**HOW TO COMPLETE THIS TASK**
In the data below, find the line that contains "Click the Facebook icon in the toolbar" and the line that contains "Task: Click the Death Date field label". Copy both, plus every line between them, exactly.

**RECORDS SHOWN**
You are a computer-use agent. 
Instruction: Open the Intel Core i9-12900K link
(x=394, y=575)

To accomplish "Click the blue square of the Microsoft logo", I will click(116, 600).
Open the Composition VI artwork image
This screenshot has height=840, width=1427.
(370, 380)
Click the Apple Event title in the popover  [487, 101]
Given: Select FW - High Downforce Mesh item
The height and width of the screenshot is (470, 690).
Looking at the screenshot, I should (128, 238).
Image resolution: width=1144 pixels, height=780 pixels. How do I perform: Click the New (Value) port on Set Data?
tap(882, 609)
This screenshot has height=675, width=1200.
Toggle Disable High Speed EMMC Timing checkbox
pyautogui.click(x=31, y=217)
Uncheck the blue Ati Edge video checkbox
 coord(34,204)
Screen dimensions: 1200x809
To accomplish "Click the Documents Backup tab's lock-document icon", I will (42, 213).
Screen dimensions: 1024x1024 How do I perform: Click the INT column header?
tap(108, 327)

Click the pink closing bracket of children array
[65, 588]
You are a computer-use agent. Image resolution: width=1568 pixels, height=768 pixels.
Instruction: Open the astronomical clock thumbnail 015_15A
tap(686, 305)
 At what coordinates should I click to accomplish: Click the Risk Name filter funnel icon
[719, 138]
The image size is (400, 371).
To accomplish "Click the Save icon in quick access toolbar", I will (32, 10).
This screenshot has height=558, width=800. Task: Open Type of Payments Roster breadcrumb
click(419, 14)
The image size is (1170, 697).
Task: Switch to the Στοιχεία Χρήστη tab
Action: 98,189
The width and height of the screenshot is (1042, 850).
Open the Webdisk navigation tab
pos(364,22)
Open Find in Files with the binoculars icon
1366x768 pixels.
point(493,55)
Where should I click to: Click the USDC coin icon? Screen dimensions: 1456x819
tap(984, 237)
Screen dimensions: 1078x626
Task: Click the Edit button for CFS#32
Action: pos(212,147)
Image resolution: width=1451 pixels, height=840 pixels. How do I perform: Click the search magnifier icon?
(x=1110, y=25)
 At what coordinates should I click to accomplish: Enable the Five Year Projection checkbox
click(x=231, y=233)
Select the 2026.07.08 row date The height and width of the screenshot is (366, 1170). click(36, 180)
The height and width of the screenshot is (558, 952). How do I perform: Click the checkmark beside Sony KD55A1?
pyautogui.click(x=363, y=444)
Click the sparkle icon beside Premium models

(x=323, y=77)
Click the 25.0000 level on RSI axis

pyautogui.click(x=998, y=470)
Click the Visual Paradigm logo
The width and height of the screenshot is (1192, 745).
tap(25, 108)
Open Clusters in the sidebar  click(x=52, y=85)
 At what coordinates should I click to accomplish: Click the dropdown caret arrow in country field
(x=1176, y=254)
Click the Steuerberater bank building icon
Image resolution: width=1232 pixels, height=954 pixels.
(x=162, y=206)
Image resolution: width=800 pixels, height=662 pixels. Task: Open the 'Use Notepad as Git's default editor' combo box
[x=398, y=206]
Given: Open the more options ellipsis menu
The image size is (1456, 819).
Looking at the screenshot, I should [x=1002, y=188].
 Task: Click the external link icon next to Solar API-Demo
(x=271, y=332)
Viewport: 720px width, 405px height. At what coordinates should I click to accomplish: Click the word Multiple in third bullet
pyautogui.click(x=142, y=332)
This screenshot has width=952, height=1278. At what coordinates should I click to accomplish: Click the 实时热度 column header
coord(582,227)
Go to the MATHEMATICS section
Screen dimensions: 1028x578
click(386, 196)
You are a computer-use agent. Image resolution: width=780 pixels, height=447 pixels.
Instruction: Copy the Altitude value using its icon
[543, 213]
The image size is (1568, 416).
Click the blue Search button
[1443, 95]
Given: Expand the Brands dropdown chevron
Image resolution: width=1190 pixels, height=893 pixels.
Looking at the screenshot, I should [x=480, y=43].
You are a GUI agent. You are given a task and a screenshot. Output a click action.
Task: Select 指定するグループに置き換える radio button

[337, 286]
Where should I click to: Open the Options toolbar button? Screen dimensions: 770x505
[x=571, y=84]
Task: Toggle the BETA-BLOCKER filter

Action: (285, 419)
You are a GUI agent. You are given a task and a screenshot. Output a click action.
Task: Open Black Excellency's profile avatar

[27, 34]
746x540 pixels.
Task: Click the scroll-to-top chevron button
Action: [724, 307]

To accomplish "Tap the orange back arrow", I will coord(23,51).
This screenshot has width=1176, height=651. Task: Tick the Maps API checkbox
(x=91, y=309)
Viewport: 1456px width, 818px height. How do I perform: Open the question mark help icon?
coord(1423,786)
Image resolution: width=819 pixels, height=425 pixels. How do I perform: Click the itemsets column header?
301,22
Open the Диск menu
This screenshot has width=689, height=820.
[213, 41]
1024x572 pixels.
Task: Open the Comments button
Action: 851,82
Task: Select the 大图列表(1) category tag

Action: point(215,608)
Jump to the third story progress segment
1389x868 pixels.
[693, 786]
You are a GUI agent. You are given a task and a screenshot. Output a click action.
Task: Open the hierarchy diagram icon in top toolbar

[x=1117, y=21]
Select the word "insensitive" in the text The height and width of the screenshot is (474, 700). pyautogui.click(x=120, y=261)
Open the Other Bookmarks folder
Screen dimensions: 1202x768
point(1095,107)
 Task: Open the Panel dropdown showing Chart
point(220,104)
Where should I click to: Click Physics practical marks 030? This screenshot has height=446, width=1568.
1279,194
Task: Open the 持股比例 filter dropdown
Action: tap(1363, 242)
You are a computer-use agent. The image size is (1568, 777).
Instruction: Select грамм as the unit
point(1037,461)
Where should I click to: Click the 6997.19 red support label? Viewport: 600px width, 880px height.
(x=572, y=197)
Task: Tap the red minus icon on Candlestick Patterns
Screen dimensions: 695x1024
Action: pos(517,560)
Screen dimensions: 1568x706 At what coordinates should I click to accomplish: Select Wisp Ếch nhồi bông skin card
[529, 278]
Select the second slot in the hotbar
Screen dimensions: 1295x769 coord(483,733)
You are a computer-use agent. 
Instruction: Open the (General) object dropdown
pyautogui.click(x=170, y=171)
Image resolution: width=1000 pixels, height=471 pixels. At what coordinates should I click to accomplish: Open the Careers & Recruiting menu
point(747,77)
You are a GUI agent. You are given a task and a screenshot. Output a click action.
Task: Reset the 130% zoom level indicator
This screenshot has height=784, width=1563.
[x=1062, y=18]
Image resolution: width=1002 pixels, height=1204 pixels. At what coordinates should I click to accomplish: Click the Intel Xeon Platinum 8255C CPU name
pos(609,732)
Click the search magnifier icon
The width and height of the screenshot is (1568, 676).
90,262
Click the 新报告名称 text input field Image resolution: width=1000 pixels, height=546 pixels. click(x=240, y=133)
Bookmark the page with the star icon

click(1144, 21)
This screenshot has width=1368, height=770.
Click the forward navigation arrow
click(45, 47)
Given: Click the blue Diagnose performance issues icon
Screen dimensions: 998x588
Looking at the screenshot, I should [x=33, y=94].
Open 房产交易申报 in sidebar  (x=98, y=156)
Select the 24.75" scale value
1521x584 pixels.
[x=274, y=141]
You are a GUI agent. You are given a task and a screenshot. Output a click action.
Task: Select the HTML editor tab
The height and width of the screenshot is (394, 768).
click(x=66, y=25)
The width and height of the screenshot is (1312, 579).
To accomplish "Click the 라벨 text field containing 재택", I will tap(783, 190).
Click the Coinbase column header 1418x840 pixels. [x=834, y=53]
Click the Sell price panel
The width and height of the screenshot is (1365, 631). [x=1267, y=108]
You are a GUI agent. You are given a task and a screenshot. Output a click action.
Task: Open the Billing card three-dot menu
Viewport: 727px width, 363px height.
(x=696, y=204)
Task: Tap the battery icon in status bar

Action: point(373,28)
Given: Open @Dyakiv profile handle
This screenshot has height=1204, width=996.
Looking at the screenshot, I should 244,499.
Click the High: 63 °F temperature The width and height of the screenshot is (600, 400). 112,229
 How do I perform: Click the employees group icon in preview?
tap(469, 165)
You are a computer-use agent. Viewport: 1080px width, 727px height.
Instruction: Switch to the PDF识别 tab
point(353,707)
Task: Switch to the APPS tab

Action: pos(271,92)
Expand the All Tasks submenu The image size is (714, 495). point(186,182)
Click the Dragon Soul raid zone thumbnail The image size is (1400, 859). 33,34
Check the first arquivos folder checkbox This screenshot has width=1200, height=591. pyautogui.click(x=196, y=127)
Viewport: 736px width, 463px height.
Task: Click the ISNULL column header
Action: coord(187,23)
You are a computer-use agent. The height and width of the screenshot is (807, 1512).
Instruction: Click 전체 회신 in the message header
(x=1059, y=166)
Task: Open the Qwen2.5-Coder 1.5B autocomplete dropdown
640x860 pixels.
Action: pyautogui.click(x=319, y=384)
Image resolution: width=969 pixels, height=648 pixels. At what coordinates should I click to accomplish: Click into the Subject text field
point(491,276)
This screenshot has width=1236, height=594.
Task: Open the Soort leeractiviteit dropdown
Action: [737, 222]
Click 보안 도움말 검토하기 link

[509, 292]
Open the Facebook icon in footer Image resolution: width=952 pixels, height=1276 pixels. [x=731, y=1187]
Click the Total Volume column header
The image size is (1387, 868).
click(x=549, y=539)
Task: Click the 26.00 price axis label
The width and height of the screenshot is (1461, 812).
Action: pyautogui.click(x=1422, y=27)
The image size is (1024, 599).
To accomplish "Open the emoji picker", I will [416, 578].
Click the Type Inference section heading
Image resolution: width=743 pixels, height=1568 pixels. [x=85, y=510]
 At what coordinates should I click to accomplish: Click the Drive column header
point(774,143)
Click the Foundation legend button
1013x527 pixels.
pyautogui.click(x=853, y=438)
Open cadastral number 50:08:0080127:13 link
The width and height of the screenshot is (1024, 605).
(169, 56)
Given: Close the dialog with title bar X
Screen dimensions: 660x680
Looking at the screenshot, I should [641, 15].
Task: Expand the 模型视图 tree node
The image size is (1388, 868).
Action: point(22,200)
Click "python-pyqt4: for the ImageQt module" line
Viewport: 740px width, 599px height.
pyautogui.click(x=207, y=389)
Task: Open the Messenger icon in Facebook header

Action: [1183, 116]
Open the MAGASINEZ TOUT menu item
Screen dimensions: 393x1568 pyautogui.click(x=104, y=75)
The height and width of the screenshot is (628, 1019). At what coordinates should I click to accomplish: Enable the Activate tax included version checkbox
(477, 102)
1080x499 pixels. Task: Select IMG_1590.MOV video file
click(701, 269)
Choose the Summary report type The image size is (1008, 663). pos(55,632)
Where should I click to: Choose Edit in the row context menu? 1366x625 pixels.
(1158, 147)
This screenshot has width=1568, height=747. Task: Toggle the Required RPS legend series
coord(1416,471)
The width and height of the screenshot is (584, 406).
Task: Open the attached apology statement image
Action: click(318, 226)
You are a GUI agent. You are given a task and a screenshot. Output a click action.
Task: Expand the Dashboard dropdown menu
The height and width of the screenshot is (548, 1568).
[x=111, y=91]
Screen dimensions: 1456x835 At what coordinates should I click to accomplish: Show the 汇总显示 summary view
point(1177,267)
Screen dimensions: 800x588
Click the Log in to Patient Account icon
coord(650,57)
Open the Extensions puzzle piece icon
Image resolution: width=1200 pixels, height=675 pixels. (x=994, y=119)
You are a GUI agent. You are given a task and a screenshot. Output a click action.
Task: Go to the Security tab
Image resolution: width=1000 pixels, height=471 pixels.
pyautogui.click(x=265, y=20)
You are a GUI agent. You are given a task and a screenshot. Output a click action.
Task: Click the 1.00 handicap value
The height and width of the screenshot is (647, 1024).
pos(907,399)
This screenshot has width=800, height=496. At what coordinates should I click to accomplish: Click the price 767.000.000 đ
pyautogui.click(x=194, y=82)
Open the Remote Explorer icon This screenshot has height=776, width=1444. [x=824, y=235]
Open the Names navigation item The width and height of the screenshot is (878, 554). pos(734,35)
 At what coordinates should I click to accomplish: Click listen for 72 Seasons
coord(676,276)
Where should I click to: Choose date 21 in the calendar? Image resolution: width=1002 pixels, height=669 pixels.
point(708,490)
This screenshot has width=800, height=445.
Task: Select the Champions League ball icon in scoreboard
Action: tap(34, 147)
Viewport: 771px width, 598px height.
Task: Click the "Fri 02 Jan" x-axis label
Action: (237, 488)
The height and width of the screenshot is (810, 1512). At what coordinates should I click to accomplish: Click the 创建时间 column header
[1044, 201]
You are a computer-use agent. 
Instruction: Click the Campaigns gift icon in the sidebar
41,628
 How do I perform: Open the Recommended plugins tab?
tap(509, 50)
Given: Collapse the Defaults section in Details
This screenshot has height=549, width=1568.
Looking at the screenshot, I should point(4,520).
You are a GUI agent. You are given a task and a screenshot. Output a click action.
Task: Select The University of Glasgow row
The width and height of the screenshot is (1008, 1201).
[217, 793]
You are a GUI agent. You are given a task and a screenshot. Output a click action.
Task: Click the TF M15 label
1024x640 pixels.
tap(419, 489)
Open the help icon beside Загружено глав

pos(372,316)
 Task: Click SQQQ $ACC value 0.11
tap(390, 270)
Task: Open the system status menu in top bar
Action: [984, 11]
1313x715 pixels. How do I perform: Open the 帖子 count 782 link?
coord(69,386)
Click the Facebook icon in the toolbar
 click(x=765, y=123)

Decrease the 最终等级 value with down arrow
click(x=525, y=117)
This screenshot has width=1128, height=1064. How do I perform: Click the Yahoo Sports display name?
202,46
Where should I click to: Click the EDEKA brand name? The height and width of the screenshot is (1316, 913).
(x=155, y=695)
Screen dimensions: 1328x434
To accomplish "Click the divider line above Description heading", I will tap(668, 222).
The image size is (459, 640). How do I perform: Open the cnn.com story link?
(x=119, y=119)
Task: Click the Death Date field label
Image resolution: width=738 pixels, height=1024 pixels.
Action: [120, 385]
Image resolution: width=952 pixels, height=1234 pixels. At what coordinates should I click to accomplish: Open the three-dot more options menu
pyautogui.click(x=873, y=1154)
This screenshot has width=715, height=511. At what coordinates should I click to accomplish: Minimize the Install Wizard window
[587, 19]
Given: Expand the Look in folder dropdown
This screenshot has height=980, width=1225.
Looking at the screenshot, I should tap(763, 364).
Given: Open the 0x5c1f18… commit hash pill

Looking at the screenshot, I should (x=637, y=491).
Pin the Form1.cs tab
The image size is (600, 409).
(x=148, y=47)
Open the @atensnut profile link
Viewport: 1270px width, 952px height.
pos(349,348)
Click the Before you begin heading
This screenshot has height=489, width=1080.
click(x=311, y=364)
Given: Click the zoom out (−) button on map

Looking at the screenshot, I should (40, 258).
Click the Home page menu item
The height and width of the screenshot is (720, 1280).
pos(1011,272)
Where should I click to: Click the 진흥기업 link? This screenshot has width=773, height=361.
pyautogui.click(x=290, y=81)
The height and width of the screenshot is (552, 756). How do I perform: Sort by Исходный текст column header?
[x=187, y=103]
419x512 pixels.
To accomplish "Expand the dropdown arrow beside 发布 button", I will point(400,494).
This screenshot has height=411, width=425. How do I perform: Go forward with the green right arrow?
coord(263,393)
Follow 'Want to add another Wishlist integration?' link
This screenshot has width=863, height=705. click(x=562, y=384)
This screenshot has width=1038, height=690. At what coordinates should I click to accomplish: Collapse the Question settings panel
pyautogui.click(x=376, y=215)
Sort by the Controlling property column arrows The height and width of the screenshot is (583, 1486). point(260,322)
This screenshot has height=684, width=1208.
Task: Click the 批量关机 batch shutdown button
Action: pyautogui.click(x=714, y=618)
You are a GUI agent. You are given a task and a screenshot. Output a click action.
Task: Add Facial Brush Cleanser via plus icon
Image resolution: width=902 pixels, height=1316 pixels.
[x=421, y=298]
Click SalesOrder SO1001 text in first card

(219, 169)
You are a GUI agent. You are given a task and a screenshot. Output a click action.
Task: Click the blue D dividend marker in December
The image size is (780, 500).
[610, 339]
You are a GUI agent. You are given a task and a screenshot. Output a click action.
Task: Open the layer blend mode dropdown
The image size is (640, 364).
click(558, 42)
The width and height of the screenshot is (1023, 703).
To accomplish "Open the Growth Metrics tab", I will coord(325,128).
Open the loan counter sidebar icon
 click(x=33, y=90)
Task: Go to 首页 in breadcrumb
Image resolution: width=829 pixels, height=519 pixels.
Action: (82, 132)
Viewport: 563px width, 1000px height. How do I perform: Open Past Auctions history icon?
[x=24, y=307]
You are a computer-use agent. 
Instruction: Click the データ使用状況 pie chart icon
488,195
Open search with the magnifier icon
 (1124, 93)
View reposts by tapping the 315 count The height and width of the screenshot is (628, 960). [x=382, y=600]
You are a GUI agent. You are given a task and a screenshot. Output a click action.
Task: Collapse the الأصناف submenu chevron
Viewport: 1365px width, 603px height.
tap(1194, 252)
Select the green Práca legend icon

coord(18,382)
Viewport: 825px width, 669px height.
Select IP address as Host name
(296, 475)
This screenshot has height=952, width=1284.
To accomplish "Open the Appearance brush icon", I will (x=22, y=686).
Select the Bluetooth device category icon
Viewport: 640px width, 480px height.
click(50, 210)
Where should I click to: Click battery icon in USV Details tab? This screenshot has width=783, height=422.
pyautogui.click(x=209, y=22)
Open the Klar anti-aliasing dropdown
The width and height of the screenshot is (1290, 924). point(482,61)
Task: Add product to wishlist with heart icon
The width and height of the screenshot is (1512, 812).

**TASK OUTPUT**
Click the Facebook icon in the toolbar
 click(x=765, y=123)

Decrease the 最终等级 value with down arrow
click(x=525, y=117)
This screenshot has width=1128, height=1064. How do I perform: Click the Yahoo Sports display name?
202,46
Where should I click to: Click the EDEKA brand name? The height and width of the screenshot is (1316, 913).
(x=155, y=695)
Screen dimensions: 1328x434
To accomplish "Click the divider line above Description heading", I will tap(668, 222).
The image size is (459, 640). How do I perform: Open the cnn.com story link?
(x=119, y=119)
Task: Click the Death Date field label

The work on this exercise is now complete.